[Exercise objective]: Please transcribe each of the records exactly as given.

[Extracted records]:

BEGIN

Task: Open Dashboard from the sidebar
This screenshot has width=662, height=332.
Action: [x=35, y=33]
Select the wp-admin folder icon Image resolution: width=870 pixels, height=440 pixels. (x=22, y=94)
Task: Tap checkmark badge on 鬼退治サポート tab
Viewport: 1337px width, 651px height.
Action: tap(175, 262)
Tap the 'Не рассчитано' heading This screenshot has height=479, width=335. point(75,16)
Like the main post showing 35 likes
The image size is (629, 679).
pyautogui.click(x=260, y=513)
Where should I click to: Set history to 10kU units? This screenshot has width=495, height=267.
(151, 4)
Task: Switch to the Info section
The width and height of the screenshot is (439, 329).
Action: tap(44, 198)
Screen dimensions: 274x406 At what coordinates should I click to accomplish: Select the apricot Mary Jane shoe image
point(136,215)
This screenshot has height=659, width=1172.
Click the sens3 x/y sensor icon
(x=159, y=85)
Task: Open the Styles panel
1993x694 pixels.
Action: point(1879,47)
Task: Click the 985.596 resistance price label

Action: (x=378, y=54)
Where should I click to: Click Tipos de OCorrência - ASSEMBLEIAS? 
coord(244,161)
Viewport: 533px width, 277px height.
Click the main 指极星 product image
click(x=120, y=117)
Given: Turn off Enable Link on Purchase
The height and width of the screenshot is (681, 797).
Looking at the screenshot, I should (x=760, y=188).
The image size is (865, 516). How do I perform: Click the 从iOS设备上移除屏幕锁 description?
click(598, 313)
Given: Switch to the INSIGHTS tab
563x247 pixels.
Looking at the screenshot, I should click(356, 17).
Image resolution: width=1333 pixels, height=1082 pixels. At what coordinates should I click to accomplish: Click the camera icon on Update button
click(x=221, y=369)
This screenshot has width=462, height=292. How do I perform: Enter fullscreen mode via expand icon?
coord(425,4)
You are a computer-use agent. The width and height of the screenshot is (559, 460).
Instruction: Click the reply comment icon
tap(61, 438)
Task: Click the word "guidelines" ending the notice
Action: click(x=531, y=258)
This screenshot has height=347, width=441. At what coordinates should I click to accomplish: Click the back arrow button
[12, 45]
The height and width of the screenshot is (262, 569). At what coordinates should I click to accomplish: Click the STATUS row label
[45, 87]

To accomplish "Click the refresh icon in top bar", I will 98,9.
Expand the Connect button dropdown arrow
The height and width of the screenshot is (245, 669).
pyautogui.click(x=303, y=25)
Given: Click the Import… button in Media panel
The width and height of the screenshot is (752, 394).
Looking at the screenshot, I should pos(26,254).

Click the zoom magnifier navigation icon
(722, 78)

END

[Written response]:
Task: Open Dashboard from the sidebar
This screenshot has width=662, height=332.
Action: [x=35, y=33]
Select the wp-admin folder icon Image resolution: width=870 pixels, height=440 pixels. (x=22, y=94)
Task: Tap checkmark badge on 鬼退治サポート tab
Viewport: 1337px width, 651px height.
Action: tap(175, 262)
Tap the 'Не рассчитано' heading This screenshot has height=479, width=335. point(75,16)
Like the main post showing 35 likes
The image size is (629, 679).
pyautogui.click(x=260, y=513)
Where should I click to: Set history to 10kU units? This screenshot has width=495, height=267.
(151, 4)
Task: Switch to the Info section
The width and height of the screenshot is (439, 329).
Action: tap(44, 198)
Screen dimensions: 274x406 At what coordinates should I click to accomplish: Select the apricot Mary Jane shoe image
point(136,215)
This screenshot has height=659, width=1172.
Click the sens3 x/y sensor icon
(x=159, y=85)
Task: Open the Styles panel
1993x694 pixels.
Action: point(1879,47)
Task: Click the 985.596 resistance price label

Action: (x=378, y=54)
Where should I click to: Click Tipos de OCorrência - ASSEMBLEIAS? 
coord(244,161)
Viewport: 533px width, 277px height.
Click the main 指极星 product image
click(x=120, y=117)
Given: Turn off Enable Link on Purchase
The height and width of the screenshot is (681, 797).
Looking at the screenshot, I should (x=760, y=188).
The image size is (865, 516). How do I perform: Click the 从iOS设备上移除屏幕锁 description?
click(598, 313)
Given: Switch to the INSIGHTS tab
563x247 pixels.
Looking at the screenshot, I should click(356, 17).
Image resolution: width=1333 pixels, height=1082 pixels. At what coordinates should I click to accomplish: Click the camera icon on Update button
click(x=221, y=369)
This screenshot has width=462, height=292. How do I perform: Enter fullscreen mode via expand icon?
coord(425,4)
You are a computer-use agent. The width and height of the screenshot is (559, 460).
Instruction: Click the reply comment icon
tap(61, 438)
Task: Click the word "guidelines" ending the notice
Action: click(x=531, y=258)
This screenshot has height=347, width=441. At what coordinates should I click to accomplish: Click the back arrow button
[12, 45]
The height and width of the screenshot is (262, 569). At what coordinates should I click to accomplish: Click the STATUS row label
[45, 87]

To accomplish "Click the refresh icon in top bar", I will 98,9.
Expand the Connect button dropdown arrow
The height and width of the screenshot is (245, 669).
pyautogui.click(x=303, y=25)
Given: Click the Import… button in Media panel
The width and height of the screenshot is (752, 394).
Looking at the screenshot, I should pos(26,254).

Click the zoom magnifier navigation icon
(722, 78)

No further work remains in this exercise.